Primary systemic amyloidosis may arise from multiple myeloma or other clonal B cell diseases [3]. Approximately 15–20% of primary systemic amyloidosis patients has multiple myeloma and vice versa [12]. Amyloidosis may develop before or after multiple myeloma, and physicians should be aware of the close relationship between these disorders. Osteoporosis and even osteolysis may occur secondary to multiple myeloma, as observed in the present study. With the expansion of neoplastic plasma cells within the bone marrow in multiple myeloma, normal bone homeostasis maintained by activated osteoblasts and osteoclasts is disrupted. Osteoclast activity is promoted by proteins secreted from stromal cells, while osteoblast activity is inhibited [23,24]. Primary cutaneous nodular amyloidosis was histologically considered to be identical to myeloma-associated systemic amyloidosis with monoclonal immunoglobulin light chain deposits, and may be complicated with psoriasis [25]. Similarly, both psoriasis and cutaneous amyloidosis developed in one patient with multiple myeloma (subject FP). This suggests that patients with monoclonal immunoglobulin light chain-associated amyloidosis are susceptible to psoriasis.

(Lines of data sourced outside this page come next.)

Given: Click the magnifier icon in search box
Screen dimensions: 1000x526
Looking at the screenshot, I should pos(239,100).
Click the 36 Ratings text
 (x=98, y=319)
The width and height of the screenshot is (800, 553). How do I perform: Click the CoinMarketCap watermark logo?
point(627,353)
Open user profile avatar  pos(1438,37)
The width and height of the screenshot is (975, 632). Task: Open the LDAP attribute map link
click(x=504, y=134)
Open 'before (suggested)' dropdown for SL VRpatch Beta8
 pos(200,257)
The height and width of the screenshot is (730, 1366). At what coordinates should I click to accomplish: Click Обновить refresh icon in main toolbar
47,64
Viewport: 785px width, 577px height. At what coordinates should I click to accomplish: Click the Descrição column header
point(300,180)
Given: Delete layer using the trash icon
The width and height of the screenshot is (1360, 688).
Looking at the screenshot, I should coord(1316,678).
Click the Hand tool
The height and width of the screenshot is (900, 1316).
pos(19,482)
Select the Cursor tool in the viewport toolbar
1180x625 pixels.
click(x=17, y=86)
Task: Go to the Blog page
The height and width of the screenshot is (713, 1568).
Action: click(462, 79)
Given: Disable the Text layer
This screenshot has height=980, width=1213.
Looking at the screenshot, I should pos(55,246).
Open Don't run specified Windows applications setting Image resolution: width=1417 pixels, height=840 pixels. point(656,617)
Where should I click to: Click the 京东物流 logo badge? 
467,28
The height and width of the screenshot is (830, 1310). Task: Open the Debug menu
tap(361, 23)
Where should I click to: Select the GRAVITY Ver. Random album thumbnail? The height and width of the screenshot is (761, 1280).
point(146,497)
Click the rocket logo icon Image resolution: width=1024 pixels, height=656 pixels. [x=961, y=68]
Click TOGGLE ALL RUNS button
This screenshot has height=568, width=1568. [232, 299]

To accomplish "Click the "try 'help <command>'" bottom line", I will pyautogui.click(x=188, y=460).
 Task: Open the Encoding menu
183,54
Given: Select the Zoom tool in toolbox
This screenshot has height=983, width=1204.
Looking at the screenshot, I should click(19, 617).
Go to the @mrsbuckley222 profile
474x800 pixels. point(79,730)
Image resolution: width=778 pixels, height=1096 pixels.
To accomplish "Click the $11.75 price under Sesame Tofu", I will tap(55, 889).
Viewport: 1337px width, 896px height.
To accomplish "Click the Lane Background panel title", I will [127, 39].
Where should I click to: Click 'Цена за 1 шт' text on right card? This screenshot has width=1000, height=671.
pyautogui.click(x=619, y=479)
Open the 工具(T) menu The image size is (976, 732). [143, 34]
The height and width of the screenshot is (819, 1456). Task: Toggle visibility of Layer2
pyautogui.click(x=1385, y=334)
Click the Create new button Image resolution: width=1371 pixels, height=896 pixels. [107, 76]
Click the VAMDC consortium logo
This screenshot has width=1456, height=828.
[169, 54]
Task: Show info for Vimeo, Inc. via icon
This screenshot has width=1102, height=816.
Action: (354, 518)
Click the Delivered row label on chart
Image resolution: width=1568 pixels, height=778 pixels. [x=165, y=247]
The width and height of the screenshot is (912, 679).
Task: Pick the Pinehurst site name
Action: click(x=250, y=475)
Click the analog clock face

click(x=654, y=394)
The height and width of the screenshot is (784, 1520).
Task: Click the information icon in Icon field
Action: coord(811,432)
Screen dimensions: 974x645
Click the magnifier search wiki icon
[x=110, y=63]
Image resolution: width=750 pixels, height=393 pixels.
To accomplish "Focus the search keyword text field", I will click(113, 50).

In summary, orofacial amyloidosis may present with macroglossia and diffuse lingual enlargement or with asymptomatic multiple, waxy, or purple nodules on the lingual and buccal mucosae, gingiva, and parotid gland. It may occur secondary to multiple myeloma or be complicated with cryoglobulinemia, psoriasis, osteoporosis, osteolysis, or other nonspecific disorders of the liver, kidneys, heart, and neurological system. The recognition of amyloidosisassociated orofacial changes and relevant systemic diseases by oral clinicians may be of benefit in the diagnosis of amyloidosis and the discovery of underlying diseases; moreover, it may limit further disease progression. However, the high frequencies of nonspecific complications in older populations, together with the limitations of the retrospective nature of this study, make it difficult to clarify the characteristics of orofacial amyloidosis further.